■ **Objectives**:
(1) Translate this sentence from the page on caching in Earthfiles into Spanish: "Caching is at the heart of how Earthly works."
(2) Pick up the page on caching in Earthfiles after its final sentence and keep writing it.

# Caching in Earthfiles

Caching is at the heart of how Earthly works. This page will walk you through the key concepts of caching in Earthfiles.

There are three main ways in which Earthly performs caching of builds:

1. **Layer-based caching**. If an Earthfile command is run again, and the inputs to that command are the same, then the cache layer is reused. This allows Earthly to skip re-executing parts of the build that have not changed.
2. **Cache mounts**. Earthly allows you to mount directories into the build environment - either via [`RUN --mount type=cache`](https://docs.earthly.dev/earthly-0.7/earthfile#run), or via the [`CACHE`](https://docs.earthly.dev/earthly-0.7/earthfile#cache) command. These directories are persisted between runs, and can be used to store intermediate build files for incremental compilers, or dependencies that are downloaded from the internet.
3. **Auto-skip**. Earthly allows you to skip large parts of a build in certain situations via `earthly --auto-skip` or `BUILD --auto-skip`. This is especially useful in monorepo setups, where you are building multiple projects at once, and only one of them has changed.

■ **Collected data**:
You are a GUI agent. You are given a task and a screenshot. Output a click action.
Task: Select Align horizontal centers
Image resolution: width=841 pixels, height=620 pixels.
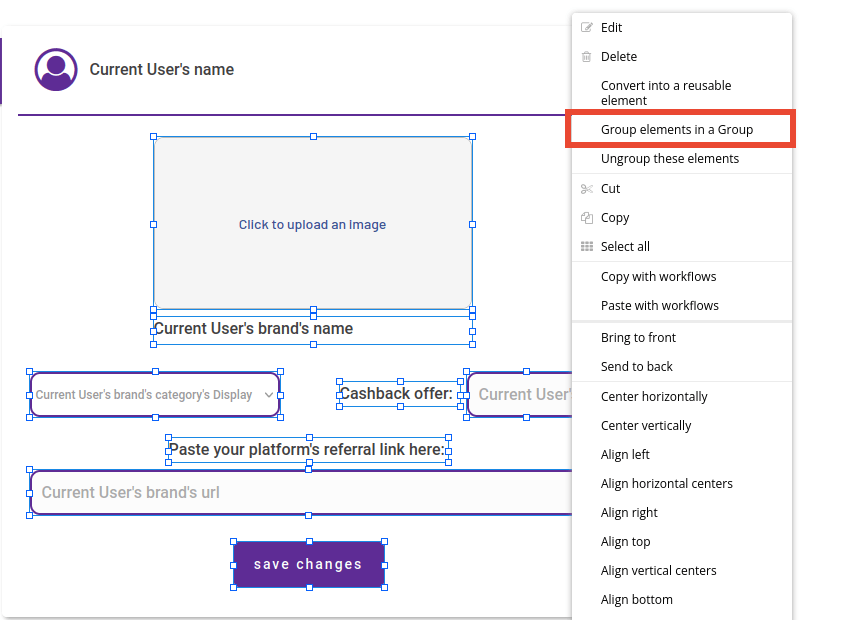coord(666,483)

■ **Task-by-task results**:
(1) El almacenamiento en caché es el núcleo del funcionamiento de Earthly.

(2)
## 1. Layer-based caching

Most commands in an Earthfile create a cache layer as part of the way they execute. You can think of a target in an Earthfile as a cake with multiple layers. If a layer's ingredients change, you need to redo the affected layer, plus any layer on top. Similarly, in an Earthfile target, if the input to a command is different (different ARG values, different source files being COPY'd, or the command itself is different), then Earthly can reuse the layers from a previous run up to that command, but it would have to re-execute that command and what follows after it.

If you happen to be familiar with Dockerfile layer caching, then layer caching in Earthly targets will be very familiar to you as it works the same way.

Earthly supports inheriting from other targets, copying artifacts that result from them, or simply issuing the build of another target. These various target cross-references result in a build graph underneath. Thus, one target could influence whether another target is executed - for example, if a source file changes and that results in rebuilding an artifact in `target1`, but then `target2` performs a `COPY` of that artifact, then at least part of `target2` will need to be re-executed too as a result. Earthly deals with all of this automatically.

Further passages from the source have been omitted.